Lead study author Tyler Murchie, a paleogenomics researcher at Canada’s McMaster University, notes that while sifting through fossilized squirrel excrement may seem far less glamorous than unearthing a full mammoth tusk, the wealth of genetic data recovered from these sealed burrows offers an extraordinary, underappreciated window into Earth’s ancient ecosystems. The recovered DNA ranges in age from 3,000 to 700,000 years old, providing a continuous timeline of environmental change stretching back hundreds of millennia.
Beyond woolly mammoth DNA, the team uncovered genetic material from a wide range of ancient species, including gray wolves, ancient bison, prehistoric horses, a now-extinct North American cheetah, and hundreds of distinct plant species. The discovery came as a surprise: researchers initially set out only to study the arctic ground squirrel’s modern microbiome, instead stumbling upon a stunningly diverse cache of ancient organisms.
Arctic ground squirrels have unintentionally acted as natural archivists for hundreds of thousands of years, Murchie explained.
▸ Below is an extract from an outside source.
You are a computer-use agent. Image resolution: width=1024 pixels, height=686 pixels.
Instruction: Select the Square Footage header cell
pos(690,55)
The species hibernates for roughly eight months out of every year, so during their short active period, they forage aggressively, gathering and stashing every kind of organic material—from seeds, nuts and leaves to small bones and fragments of fur—within deep underground burrows. Over millennia, shifting permafrost levels permanently sealed off many of these abandoned burrows in Yukon, creating ideal, sub-zero natural time capsules that preserved genetic material far better than many other fossil sources. In one burrow, researchers even found a perfectly preserved frozen squirrel that entered hibernation thousands of years ago and never woke, Murchie described.
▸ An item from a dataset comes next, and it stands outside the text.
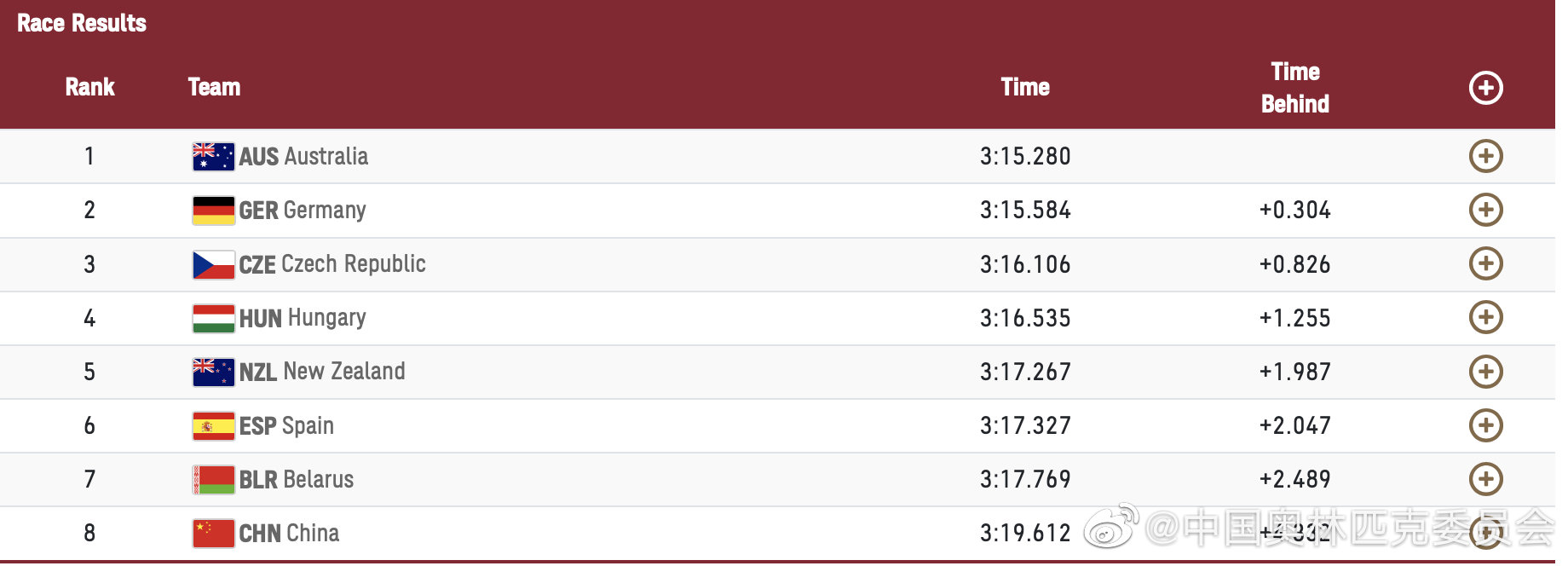Click the Hungary flag icon

[213, 318]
Using advanced genomic sequencing, the research team successfully reconstructed 18 full mitochondrial genomes from the recovered DNA fragments, including six from woolly mammoths that lived during distinct geological eras. The process of assembling these fragmented ancient sequences works like putting together a jigsaw puzzle, Murchie noted, with computational tools matching overlapping fragments to build complete genetic blueprints.
The find comes as Dallas-based biotech firm Colossal Biosciences has garnered global attention for its stated goal of “de-extincting” the woolly mammoth, which disappeared from the Earth roughly 4,000 years ago. Many independent experts have expressed skepticism about the project, arguing that any resulting animal would be little more than a genetically modified Asian elephant with superficial mammoth traits, not a true resurrected mammoth. Murchie, who has no affiliation with Colossal, confirmed that all genetic data from the new study will be released publicly for any researcher or project to use, though he added the existing cache of already-sequenced mammoth genomes means the new data will likely be a small addition to existing resources.
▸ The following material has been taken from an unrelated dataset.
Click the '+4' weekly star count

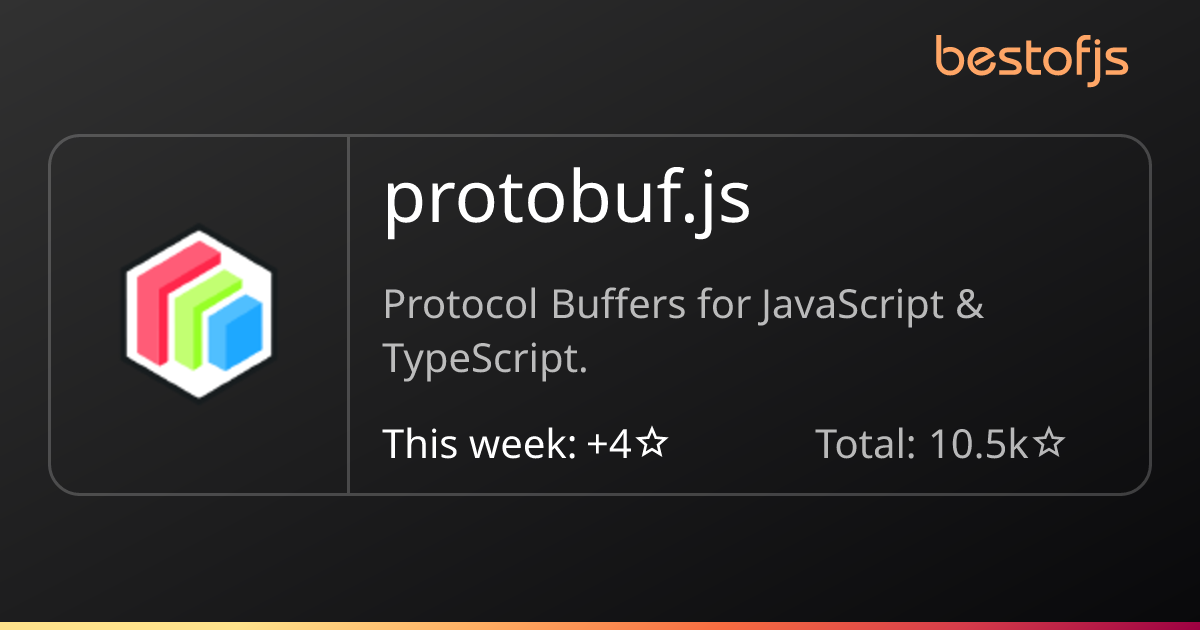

Published in the peer-reviewed journal Nature Communications, the study opens up an entirely new avenue for recovering ancient DNA from permafrost regions. The research team is already working on a follow-up study that will detail what the new genetic material reveals about woolly mammoth evolution and adaptation to changing Arctic climates, though Murchie would not share details ahead of publication, only calling the preliminary findings “super cool.” Reflecting on the discovery, Murchie emphasized that the extraordinary insights gained from what began as fossilized squirrel feces highlight how unexpected sources can rewrite our understanding of prehistoric life.